### [Instructions for the task]
Transcribe each record word for word. Skip the images.

### [Entries taken from a collection]
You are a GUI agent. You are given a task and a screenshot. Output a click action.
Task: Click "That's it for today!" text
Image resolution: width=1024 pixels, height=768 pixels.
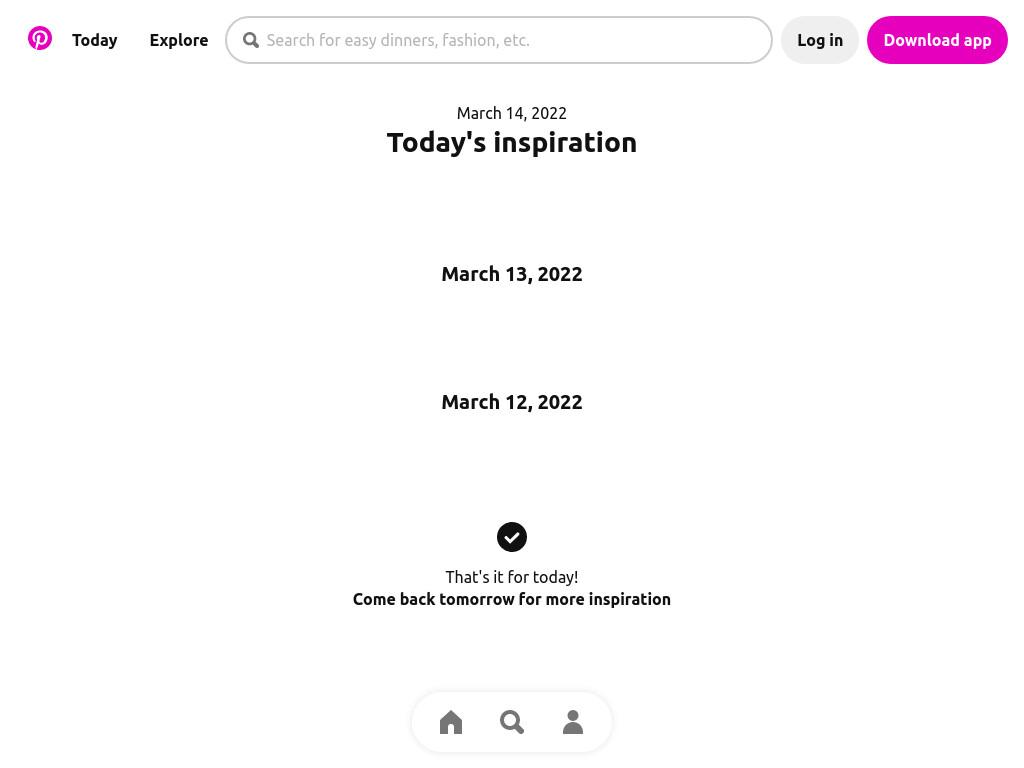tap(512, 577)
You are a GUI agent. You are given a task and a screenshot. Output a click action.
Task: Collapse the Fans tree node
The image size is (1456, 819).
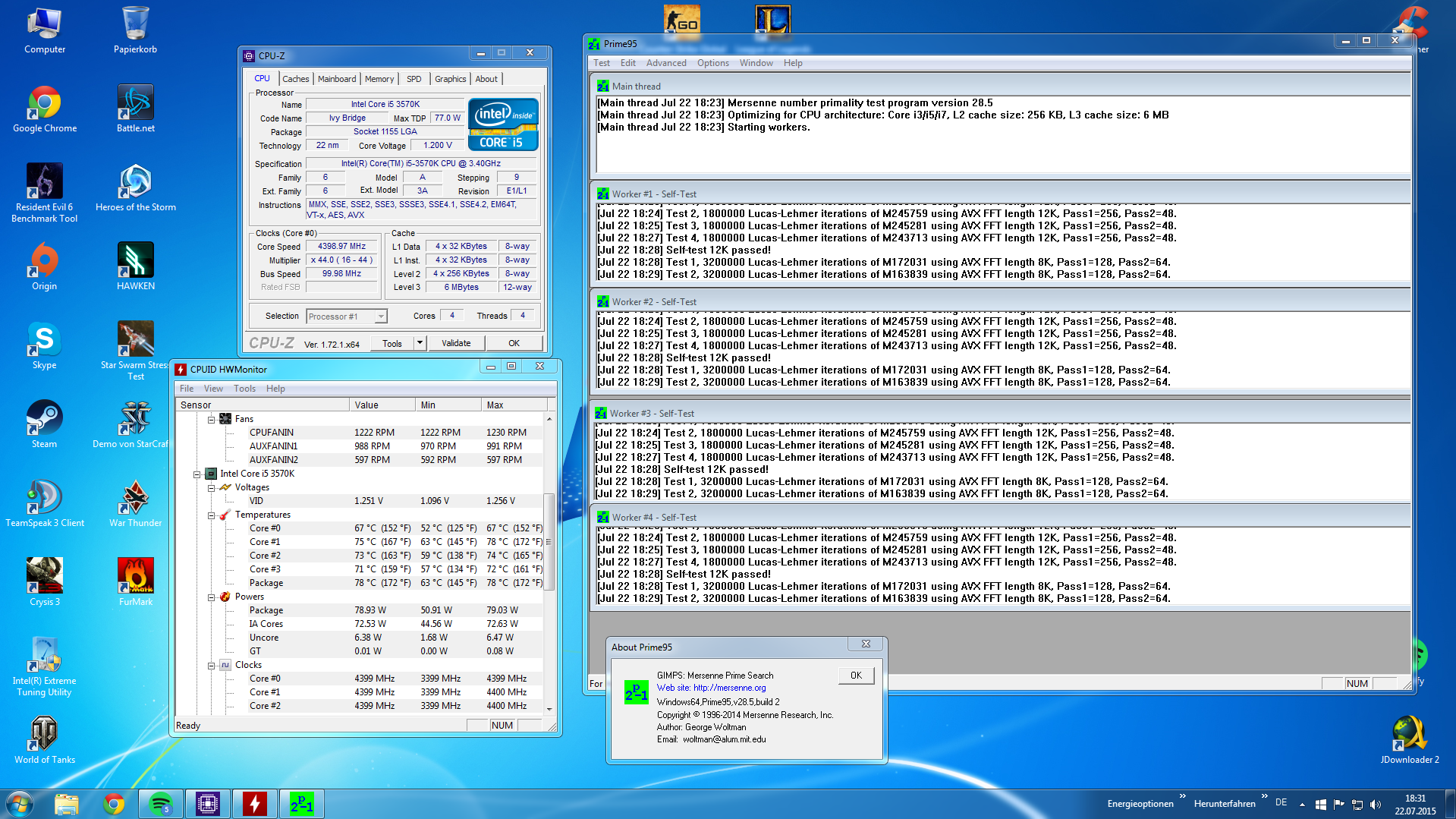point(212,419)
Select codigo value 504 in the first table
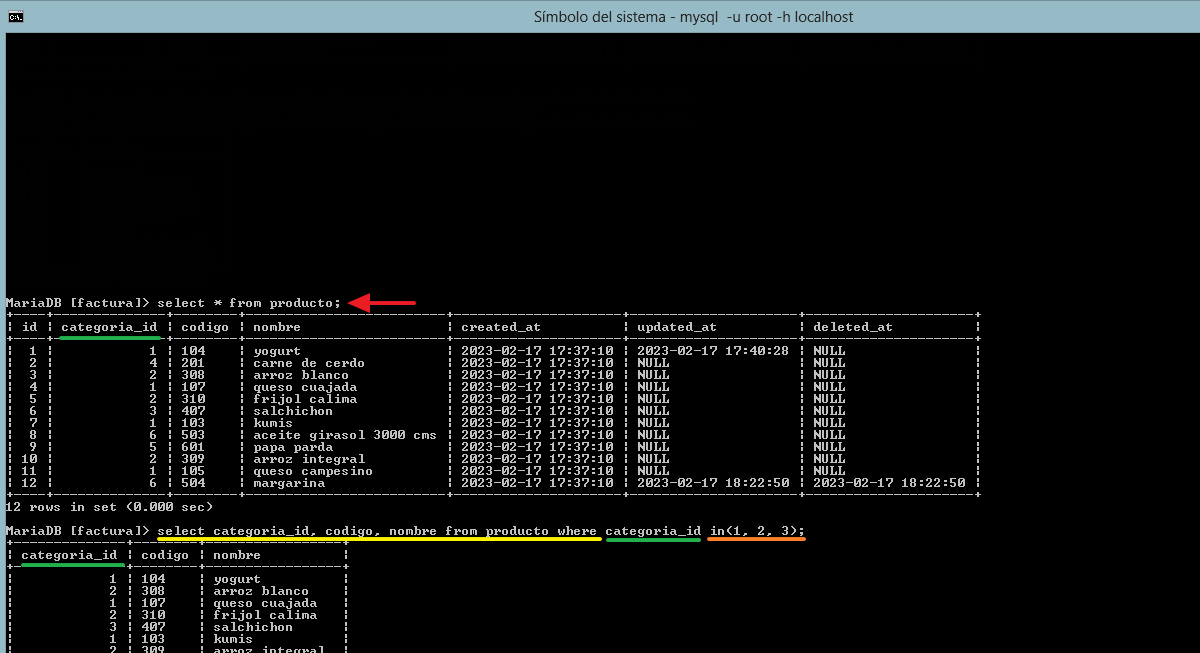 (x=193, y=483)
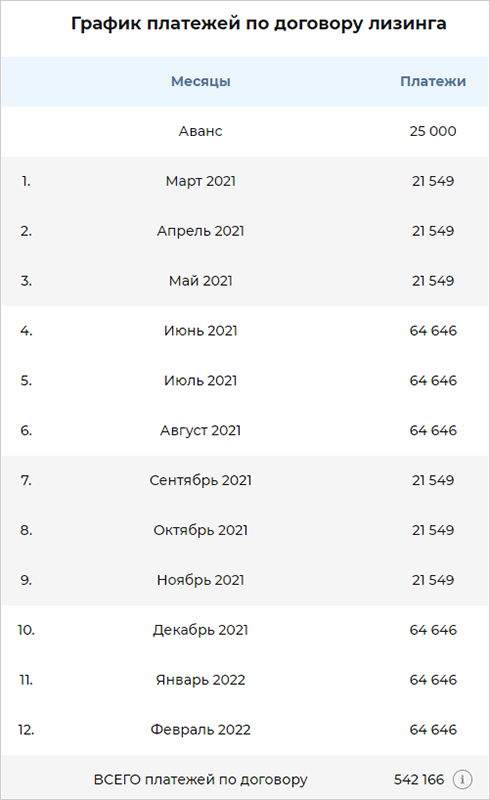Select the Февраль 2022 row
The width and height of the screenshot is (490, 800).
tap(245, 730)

### [Exercise output]
You are a GUI agent. You are given a task and a screenshot. Output a click action.
Task: Click "That's it for today!" text
Image resolution: width=1024 pixels, height=768 pixels.
tap(512, 577)
You are a GUI agent. You are given a task and a screenshot. Output a click action.
Task: Collapse the Fans tree node
The image size is (1456, 819).
point(212,419)
Select codigo value 504 in the first table
 (x=193, y=483)
Select the Февраль 2022 row
The width and height of the screenshot is (490, 800).
tap(245, 730)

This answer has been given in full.